Egg salad is one of the cheapest, most satisfying lunches you can make. A few eggs, some mayo and mustard, and a bit of crunch turn into a creamy filling in minutes.
The only step that needs care is the eggs themselves. Use the boil-and-rest method for set yolks, then shock them in ice water so they peel cleanly.
Ingredients
- 6 eggs
- 3 tbsp mayonnaise
- 1 tsp Dijon mustard
- 1 stalk celery, finely diced
- 1 tbsp chives or green onion, chopped
- 4 slices of bread
- Salt and pepper, to taste
Instructions
- Place the eggs in a pot, cover with cold water, and bring to a boil.
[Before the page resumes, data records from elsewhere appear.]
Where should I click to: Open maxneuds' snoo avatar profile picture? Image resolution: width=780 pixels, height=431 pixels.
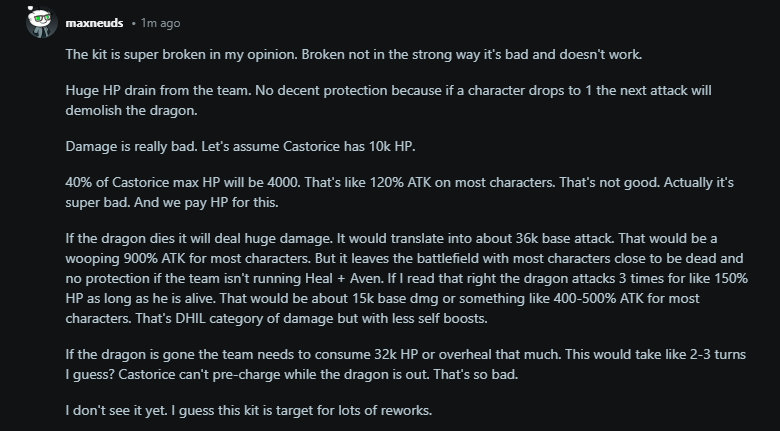[x=42, y=22]
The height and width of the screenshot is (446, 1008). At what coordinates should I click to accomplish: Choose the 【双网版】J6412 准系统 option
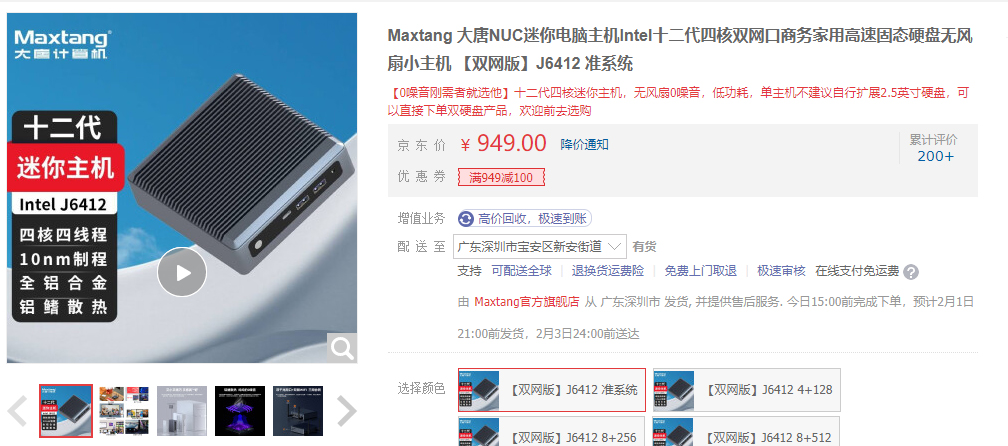tap(552, 389)
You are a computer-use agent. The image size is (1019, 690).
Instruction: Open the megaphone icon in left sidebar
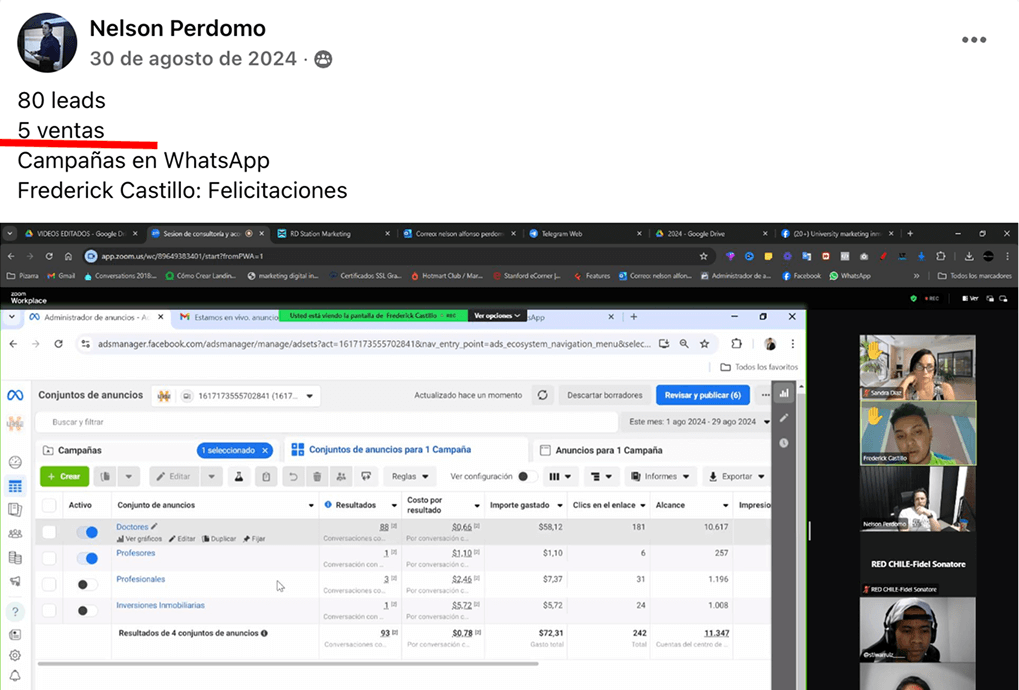click(15, 581)

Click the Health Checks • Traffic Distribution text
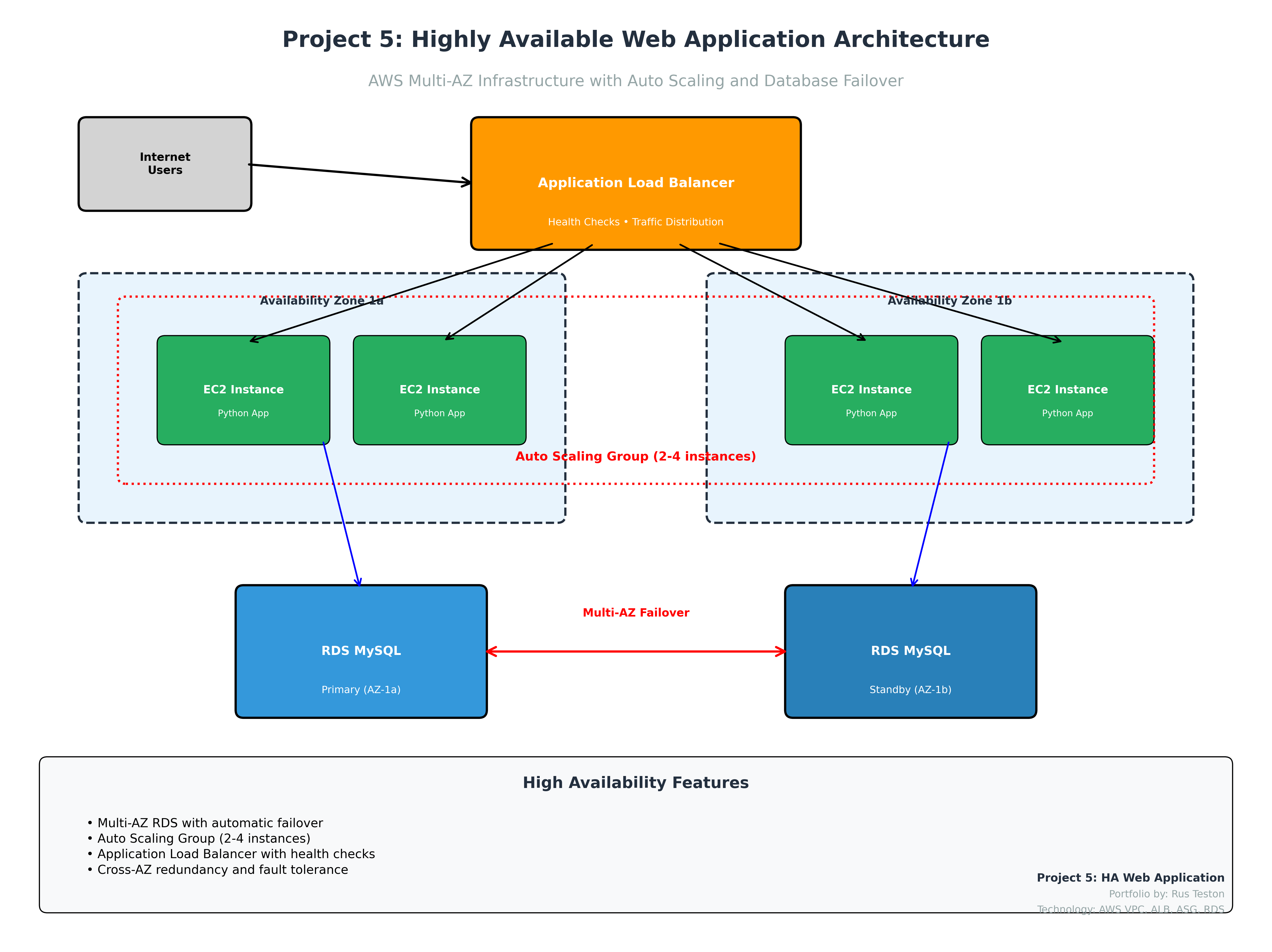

- Once boiling, cover the pot, turn off the heat, and let the eggs sit for 11 minutes.
- Drain and transfer the eggs to a bowl of ice water to cool, then peel them.
- Chop the eggs and add them to a bowl with the mayonnaise, mustard, celery, and chives.
- Mix well and season with salt and pepper.
- Pile the egg salad onto two slices of bread, top with the other two, and serve.
Equipment
- Pot
- Mixing bowl
Tips
- The ice bath stops the cooking and makes the eggs much easier to peel.
- Eleven minutes off the heat gives fully set yolks without the gray ring.
- The celery adds the crunch that keeps the salad from feeling heavy.